Recent advances in the analysis of random linear systems on finite fields have paved the way for the construction of constant-time data structures representing static functions and minimal perfect hash functions using less space with respect to existing techniques. The main obstacle for any practical application of these results is the time required to solve such linear systems: despite they can be made very small, the computation is still too slow to be feasible.

In this paper, we describe in detail a number of heuristics and programming techniques to speed up the solution of these systems by orders of magnitude, making the overall construction competitive with the standard and widely used MWHC technique, which is based on hypergraph peeling. In particular, we introduce broadword programming techniques for fast equation manipulation and a lazy Gaussian elimination algorithm. We also describe a number of technical improvements to the data structure which further reduce space usage and improve lookup speed.

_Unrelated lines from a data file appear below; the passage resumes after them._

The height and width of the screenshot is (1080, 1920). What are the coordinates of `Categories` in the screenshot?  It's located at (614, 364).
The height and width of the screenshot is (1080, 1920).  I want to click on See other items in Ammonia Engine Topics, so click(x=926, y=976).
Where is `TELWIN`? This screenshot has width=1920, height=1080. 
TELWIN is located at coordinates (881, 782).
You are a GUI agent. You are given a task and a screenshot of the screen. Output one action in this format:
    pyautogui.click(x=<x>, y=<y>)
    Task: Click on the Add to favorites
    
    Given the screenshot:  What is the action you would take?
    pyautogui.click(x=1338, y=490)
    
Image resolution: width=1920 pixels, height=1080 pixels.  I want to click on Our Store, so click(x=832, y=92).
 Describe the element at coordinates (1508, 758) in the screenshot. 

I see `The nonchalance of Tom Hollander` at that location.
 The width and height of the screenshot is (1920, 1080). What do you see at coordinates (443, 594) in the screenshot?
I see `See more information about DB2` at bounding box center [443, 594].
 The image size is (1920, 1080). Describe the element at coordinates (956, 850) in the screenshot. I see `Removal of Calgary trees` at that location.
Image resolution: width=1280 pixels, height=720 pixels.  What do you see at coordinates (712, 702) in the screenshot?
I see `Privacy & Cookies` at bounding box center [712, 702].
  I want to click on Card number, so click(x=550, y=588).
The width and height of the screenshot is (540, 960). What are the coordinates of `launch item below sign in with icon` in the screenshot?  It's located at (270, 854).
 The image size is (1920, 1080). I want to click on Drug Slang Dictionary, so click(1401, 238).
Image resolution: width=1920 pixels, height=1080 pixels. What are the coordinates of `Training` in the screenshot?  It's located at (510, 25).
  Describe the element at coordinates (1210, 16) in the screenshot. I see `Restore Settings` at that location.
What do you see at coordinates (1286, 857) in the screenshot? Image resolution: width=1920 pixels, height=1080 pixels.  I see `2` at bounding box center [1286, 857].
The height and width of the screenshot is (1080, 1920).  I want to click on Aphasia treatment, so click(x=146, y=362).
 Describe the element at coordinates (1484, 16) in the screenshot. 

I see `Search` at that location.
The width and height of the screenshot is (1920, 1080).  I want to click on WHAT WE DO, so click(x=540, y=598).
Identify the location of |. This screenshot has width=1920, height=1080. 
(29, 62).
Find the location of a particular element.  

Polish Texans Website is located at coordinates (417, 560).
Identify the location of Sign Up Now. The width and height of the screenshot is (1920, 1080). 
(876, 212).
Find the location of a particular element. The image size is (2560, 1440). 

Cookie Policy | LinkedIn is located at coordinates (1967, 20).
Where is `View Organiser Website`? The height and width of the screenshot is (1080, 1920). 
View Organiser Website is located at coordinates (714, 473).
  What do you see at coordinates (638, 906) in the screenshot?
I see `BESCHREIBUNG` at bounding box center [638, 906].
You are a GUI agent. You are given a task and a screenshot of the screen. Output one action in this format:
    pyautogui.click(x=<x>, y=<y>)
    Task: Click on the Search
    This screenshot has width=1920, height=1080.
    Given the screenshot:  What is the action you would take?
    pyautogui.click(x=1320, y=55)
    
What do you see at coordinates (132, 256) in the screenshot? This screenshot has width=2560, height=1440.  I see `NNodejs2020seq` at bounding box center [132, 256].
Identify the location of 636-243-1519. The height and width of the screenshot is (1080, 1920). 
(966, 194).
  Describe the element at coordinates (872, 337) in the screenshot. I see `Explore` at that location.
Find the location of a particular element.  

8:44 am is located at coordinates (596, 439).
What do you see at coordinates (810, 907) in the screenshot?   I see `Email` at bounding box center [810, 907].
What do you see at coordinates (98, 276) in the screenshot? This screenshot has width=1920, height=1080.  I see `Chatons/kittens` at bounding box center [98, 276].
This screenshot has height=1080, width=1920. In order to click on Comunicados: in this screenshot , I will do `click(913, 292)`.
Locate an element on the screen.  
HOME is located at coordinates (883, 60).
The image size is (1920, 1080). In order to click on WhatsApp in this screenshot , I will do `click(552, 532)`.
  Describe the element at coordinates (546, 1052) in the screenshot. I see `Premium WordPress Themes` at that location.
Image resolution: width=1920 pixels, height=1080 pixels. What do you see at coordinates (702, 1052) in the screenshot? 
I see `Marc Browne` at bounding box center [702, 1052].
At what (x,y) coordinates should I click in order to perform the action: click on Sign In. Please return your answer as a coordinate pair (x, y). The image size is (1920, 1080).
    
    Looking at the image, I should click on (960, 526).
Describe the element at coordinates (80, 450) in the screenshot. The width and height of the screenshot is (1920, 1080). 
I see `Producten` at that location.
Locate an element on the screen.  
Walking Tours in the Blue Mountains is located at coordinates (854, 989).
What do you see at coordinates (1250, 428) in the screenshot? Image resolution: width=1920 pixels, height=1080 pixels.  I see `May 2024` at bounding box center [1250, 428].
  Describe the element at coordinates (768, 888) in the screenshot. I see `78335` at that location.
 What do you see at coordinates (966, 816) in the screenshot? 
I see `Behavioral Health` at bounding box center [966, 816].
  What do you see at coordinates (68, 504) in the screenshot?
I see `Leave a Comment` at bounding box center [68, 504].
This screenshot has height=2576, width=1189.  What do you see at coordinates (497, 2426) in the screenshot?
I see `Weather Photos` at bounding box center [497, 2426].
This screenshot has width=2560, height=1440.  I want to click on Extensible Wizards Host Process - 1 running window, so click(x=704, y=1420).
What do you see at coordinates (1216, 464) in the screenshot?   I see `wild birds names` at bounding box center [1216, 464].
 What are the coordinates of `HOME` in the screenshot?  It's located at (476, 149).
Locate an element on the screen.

Our implementation of these techniques yields a minimal perfect hash function data structure occupying 2.24 bits per element, compared to 2.68 for MWHC-based ones, and a static function data structure which reduces the multiplicative overhead from 1.23 to 1.024. For functions whose output has low entropy, we are able to implement feasibly for the first time the Hreinsson–Krøyer–Pagh approach, which makes it possible, for example, to store a function with an output of 10⁶ values distributed following a power law of exponent 2 in just 2.76 bits per key instead of 20.

有限域上随机线性系统分析的最新进展为构建代表静态函数和最小完美散列函数的恒定时间数据结构铺平了道路，相对于现有技术，该结构使用更少的空间。这些结果在任何实际应用中的主要障碍是解决此类线性系统所需的时间：尽管可以将它们制得很小，但计算速度仍然太慢而无法实现。

在本文中，我们详细描述了多种启发式和编程技术，可将这些系统的解决方案数量级地加快，从而使整体构造与基于超图剥皮的标准且广泛使用的MWHC技术具有竞争力。特别是，我们介绍了用于快速方程运算的宽泛字编程技术和一种惰性高斯消除算法。我们还描述了对数据结构的许多技术改进，这些改进进一步减少了空间使用并提高了查找速度。

我们对这些技术的实现产生了一个最小的完美散列函数数据结构，每个元素占用2.24位，而基于MWHC的散列函数数据结构为2.68位，而静态函数数据结构将乘法开销从1.23减少到1.024。对于输出熵较低的函数，我们能够首次实现Hreinsson–Krøyer–Pagh方法，例如，可以存储一个函数，该函数的输出为10 ⁶遵循幂定律分布的值每个键只需2.76位，而不是20位的指数2。